His descriptions of his years in Robben Island are unparalleled. What stands out is his resolve to not be broken by the 27 years of oppression in prison, and his determination to come out of it with the will to lead a nation on a path devoid of apartheid. A quote from Invictus comes to mind, where Francois Pienaar says of Mandela: “I was thinking about how you spend 30 years in a tiny cell, and come out ready to forgive the people who put you there.”

After Robben island, when he was moved to Pollsmoor prison and later to Victor Verster prison, he had various rounds of negotiations with President De Klerk for the abolition of apartheid. These are covered in good detail, culminating in his release in 1990 and the first ever multi-racial election in 1994, when he became the first non-white President of South Africa. I would have liked his Presidential years to be covered in the book as well. But that period was excluded as this book was published in 1995, and the sequel was never published.
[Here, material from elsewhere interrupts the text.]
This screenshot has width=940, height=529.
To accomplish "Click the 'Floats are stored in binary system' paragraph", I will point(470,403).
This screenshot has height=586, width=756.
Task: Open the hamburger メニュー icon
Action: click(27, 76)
Finally, a quote from the book that illustrates the great person that he was:

Prison and the authorities conspire to rob each man of his dignity. In and of itself, that assured that I would survive, for any man or institution that tries to rob me of my dignity will lose because I will not part with it at any price or under any pressure.

I am fundamentally an optimist. Whether that comes from nature or nurture, I cannot say. Part of being optimistic is keeping one’s head pointed towards the sun, one’s feet moving forward. There were many dark moments when my faith in humanity was sorely tested, but I would not and could not give myself up to despair. That way lay defeat and death.